I’ve been away from this blog a while – too long for fans.
I have a great excuse that I’m quite proud of: it’s Florida Food & Farm, a new magazine that I edit. The first issue debuted in late January in 15 counties in and around South Florida.
It’s a magazine and directory focused on the local food movement. With articles on innovative farmers, ranchers, aquaculture entrepreneurs and artisans producing local food, as well as a directory of all of those plus markets and restaurants where consumers can get their share of Florida-grown food, it has quickly become a resource for all who’ve found it.
CEO Daphne Weaver, herself a farm owner, had a vision for connecting local farms to all consumers, and getting fresher foods to those who need them. She found a magazine in Arkansas that served as a model, Arkansas Food & Farm. It became our template, and staffers there helped produce our inaugural issue.
Since it hit stands, we have been overwhelmed by the positive response from all corners. The farmers are excited to find markets for their produce and meats; chefs are happy to know of new resources for buying local food, and the everyday cook and food lover has learned just what specialties Florida farms produce.
Just getting started
With the first issue, as in any start-up, we merely scratched the surface of all the sources we want to feature and connections we want to make.

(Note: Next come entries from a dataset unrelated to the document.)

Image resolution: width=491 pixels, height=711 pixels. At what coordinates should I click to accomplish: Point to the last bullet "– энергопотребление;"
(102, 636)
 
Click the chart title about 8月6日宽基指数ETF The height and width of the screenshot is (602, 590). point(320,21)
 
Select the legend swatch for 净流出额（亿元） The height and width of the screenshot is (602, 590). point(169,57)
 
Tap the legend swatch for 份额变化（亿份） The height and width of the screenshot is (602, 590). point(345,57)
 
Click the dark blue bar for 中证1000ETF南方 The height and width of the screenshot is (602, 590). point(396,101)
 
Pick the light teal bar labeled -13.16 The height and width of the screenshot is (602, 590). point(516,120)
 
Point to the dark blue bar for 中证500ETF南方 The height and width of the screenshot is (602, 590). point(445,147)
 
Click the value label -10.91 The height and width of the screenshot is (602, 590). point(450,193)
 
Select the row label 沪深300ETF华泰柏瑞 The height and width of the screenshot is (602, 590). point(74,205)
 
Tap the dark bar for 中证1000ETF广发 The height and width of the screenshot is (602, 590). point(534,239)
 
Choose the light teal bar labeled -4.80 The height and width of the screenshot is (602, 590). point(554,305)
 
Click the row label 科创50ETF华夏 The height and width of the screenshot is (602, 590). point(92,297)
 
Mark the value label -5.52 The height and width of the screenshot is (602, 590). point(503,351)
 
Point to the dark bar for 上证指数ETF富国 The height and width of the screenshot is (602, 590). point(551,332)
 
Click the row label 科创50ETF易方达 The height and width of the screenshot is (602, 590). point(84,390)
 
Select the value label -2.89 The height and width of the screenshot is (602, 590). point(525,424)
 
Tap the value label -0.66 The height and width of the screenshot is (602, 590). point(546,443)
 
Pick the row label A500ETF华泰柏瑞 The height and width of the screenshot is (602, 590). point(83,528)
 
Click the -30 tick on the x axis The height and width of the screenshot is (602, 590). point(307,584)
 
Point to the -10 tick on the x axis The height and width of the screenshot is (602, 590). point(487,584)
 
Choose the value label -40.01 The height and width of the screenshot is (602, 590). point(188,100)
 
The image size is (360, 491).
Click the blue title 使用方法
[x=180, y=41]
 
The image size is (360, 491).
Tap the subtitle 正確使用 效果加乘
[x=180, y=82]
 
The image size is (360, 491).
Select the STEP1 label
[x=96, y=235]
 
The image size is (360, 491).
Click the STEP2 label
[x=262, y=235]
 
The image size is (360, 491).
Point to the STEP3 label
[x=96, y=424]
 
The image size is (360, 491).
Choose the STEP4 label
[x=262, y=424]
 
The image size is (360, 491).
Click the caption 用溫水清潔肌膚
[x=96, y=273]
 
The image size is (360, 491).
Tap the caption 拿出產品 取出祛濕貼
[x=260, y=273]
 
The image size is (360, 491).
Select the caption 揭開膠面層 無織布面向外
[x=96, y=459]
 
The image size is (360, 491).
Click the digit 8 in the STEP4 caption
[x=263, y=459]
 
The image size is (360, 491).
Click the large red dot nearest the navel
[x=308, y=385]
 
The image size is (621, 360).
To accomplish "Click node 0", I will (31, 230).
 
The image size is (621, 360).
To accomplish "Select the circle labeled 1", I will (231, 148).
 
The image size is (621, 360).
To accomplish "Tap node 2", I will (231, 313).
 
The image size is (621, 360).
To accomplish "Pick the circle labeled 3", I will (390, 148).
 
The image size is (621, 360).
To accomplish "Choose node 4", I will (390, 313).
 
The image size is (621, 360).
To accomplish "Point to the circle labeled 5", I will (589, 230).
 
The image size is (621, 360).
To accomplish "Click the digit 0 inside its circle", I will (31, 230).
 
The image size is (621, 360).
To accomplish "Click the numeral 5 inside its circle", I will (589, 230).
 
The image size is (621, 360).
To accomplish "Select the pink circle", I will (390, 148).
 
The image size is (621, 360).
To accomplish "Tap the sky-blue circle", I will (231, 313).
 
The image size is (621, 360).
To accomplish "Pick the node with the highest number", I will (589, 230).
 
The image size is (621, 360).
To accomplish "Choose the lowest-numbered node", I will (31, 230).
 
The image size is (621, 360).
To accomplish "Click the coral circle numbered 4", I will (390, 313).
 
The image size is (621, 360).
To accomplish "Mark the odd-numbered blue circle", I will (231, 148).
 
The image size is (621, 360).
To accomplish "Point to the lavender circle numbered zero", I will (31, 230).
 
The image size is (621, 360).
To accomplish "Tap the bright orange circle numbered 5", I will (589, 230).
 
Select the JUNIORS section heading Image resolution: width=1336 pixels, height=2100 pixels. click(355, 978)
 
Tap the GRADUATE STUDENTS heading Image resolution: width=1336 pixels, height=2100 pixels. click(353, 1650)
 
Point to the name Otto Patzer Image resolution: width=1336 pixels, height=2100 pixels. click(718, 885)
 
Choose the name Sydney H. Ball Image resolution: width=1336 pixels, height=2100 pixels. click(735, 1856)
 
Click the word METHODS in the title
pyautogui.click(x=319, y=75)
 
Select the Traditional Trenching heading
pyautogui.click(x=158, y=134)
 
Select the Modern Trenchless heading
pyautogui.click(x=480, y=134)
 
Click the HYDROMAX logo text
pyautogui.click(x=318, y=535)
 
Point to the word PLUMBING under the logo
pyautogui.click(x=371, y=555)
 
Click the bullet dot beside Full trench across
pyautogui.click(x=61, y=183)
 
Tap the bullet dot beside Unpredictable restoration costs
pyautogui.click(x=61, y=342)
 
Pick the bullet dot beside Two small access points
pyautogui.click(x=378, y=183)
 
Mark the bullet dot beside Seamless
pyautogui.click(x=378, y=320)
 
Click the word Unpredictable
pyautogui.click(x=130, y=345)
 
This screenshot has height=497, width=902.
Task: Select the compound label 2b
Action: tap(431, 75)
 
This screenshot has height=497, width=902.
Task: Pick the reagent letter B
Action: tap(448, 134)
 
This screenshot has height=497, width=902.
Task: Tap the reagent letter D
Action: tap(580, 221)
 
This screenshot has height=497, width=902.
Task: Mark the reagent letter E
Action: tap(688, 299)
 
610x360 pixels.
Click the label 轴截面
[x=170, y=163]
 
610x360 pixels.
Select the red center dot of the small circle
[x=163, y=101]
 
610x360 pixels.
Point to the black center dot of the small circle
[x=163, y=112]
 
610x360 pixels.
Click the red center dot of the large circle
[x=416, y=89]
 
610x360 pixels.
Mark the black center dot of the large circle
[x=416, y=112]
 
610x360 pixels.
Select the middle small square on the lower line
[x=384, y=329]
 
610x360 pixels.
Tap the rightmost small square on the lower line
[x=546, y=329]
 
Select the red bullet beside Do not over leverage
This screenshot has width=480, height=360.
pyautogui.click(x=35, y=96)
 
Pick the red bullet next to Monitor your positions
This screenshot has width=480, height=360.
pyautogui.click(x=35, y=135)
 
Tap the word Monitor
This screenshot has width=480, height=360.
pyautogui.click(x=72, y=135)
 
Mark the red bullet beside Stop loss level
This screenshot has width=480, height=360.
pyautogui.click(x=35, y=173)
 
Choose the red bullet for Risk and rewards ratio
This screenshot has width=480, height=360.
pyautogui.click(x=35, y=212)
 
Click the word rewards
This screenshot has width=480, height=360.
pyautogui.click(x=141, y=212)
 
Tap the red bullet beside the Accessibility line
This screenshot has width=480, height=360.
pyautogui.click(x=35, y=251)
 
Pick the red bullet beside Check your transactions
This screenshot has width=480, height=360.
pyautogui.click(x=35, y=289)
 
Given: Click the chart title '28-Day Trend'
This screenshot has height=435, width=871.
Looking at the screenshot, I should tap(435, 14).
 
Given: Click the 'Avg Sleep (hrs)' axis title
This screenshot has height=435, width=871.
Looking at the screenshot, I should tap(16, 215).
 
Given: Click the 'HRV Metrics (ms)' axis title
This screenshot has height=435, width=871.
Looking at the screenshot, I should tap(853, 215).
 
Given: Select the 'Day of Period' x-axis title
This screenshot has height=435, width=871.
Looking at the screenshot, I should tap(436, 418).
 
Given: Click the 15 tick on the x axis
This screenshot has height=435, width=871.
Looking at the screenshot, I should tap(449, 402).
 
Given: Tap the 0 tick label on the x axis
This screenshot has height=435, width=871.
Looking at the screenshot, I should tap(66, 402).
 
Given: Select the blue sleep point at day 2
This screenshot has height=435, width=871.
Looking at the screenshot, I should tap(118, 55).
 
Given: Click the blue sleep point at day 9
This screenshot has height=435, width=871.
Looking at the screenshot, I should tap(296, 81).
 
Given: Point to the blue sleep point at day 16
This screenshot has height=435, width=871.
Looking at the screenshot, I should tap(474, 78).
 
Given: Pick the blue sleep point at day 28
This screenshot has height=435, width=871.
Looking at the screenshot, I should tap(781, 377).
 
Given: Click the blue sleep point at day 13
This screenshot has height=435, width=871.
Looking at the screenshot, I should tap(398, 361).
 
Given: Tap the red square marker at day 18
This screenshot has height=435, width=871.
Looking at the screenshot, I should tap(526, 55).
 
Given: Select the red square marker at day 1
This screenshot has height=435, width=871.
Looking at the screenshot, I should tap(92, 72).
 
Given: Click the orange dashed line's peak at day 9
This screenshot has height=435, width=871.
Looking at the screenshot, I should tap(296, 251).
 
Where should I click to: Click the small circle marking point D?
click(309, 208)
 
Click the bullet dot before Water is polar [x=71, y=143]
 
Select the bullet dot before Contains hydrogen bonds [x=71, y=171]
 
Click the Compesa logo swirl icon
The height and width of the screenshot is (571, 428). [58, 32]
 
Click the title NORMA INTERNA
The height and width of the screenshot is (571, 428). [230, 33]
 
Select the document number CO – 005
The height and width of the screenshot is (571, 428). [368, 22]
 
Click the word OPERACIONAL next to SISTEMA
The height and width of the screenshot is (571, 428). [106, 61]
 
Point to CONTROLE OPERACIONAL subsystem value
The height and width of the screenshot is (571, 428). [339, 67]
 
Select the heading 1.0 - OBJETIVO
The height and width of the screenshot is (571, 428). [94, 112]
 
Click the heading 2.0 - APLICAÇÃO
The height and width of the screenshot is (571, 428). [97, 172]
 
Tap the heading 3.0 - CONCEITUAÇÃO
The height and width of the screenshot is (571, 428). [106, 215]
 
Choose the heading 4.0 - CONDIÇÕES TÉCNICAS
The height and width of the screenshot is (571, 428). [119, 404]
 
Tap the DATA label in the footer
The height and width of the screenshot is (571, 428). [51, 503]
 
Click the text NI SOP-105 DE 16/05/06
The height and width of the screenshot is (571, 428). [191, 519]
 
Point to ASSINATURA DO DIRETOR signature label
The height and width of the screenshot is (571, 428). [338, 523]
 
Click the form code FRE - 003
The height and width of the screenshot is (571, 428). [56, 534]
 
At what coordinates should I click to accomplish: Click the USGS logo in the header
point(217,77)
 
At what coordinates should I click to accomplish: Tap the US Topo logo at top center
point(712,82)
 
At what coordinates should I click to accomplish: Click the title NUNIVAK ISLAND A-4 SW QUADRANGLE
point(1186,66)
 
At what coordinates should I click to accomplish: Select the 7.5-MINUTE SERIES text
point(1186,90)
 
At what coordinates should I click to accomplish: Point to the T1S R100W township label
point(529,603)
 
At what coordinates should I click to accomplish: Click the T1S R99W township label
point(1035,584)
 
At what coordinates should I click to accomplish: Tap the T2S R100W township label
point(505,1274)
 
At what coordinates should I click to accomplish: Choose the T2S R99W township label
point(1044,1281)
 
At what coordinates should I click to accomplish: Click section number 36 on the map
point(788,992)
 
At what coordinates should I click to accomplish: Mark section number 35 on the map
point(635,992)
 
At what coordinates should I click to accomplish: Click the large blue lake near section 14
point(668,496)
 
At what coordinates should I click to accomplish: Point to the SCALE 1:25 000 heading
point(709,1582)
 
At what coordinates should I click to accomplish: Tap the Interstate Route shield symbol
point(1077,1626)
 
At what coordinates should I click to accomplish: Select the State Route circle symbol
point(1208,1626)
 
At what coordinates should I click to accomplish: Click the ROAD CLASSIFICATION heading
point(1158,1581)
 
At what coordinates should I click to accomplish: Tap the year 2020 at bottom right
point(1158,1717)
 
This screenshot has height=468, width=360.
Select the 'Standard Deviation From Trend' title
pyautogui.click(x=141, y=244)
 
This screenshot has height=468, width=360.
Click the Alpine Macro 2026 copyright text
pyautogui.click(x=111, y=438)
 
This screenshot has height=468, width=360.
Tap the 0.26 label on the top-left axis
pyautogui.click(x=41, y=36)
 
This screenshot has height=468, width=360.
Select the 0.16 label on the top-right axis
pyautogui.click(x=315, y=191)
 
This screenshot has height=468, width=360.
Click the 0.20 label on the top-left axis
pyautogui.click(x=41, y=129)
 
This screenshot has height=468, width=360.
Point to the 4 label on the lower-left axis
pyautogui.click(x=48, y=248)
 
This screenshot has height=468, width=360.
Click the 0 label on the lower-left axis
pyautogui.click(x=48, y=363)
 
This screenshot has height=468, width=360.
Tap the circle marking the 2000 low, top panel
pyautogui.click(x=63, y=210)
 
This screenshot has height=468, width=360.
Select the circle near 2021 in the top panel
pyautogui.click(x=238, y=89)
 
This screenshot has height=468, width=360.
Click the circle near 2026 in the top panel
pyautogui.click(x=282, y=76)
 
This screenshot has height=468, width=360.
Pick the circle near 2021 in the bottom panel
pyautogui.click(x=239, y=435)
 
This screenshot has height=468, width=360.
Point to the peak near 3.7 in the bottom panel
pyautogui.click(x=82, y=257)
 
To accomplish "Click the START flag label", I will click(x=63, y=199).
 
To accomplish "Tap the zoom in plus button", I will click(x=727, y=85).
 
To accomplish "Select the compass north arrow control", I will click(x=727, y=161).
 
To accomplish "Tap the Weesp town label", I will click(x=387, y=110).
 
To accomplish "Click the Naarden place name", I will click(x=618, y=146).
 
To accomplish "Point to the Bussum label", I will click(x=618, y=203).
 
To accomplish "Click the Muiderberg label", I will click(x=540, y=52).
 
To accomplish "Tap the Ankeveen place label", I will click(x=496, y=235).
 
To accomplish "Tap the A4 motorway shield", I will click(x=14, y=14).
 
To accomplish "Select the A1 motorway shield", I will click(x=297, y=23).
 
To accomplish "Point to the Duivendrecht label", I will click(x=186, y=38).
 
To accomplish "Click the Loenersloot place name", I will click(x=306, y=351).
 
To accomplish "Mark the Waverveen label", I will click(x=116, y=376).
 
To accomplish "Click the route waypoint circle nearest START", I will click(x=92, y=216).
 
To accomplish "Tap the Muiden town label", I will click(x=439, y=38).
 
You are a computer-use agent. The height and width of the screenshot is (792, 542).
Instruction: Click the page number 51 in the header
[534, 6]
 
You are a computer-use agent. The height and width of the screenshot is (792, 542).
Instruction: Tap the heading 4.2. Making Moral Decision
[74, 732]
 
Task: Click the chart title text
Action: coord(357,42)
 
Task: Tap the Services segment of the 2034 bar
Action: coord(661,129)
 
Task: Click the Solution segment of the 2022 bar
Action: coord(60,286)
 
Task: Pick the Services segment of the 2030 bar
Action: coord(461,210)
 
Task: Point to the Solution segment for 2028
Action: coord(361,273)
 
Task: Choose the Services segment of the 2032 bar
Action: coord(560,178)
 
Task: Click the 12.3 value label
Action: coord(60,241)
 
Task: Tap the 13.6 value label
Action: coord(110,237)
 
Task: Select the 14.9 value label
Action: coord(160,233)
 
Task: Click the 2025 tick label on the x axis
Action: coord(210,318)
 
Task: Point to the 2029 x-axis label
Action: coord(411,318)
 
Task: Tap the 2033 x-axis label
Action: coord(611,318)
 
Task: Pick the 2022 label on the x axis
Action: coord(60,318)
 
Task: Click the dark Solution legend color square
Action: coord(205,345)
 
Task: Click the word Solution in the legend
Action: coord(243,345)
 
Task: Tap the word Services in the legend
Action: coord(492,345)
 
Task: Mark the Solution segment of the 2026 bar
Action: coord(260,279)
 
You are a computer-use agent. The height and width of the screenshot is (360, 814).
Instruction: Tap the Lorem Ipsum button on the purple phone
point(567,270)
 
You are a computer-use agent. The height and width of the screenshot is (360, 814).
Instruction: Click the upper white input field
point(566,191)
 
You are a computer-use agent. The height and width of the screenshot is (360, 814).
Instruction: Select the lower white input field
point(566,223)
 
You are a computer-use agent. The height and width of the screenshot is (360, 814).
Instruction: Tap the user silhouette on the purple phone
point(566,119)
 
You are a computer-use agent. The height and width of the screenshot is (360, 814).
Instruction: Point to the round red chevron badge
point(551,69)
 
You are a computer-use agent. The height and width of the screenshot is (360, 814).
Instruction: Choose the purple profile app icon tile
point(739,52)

But already readers have sent notes and emails thrilled to have the magazine available to guide them to U-pick farms, or fresh farm eggs, or grass-fed beef. Others have located farmers markets, or restaurants like those in the Fontainebleu in Miami Beach with fresh fish tanks in the basement they didn’t know existed.
Farmers are happy to share their knowledge; we’ve tapped a great resource for all growers – even backyard gardeners wanting to grow a tub of tomatoes. Culinary students at Johnson & Wales in Miami have exotic fruits growing right outside their labs. We are learning of groups passionate about the new urban farming going mainstream in every city, with community gardens, edible landscapes, and innovative ways to get fresh food to those living in food “deserts.”
It’s all a noble pursuit – but can’t happen without support. We are grateful that the Dept. of Agriculture’s Fresh From Florida campaign to showcase Florida-grown foods is among our supporters, and artisans like Old School Bakery in Delray and farming friends at Kai-Kai Farm in Indiantown and Got Sprouts? in Riviera Beach took a chance on our unknown first issue.
Of course, a magazine’s audience is its foundation. The reception has been beyond our expectations. Though we’ve been asked to move throughout the state – baby steps! We are a very small staff wanting to grow slowly and sturdily.
Meanwhile, I hope you’ll look for our magazine and read about forager Rod Smith, Localecopia, chefs Tim Andriola and Daniel Boulud, a shrimp farm in Fellsmere, farm dinners, and much more. Visit our web page, floridafoodandfarm.com, where you can find the virtual copy and search the directory.
Pick up your free Florida Food & Farm at Whole Foods Markets, select Publix Markets, Tunie’s, at farm-to-table events, Johnson & Wales University in North Miami, area green markets, or at our offices on Lake Avenue in downtown Lake Worth.
Above all, learn where your food comes from – and support those who make it possible to buy local.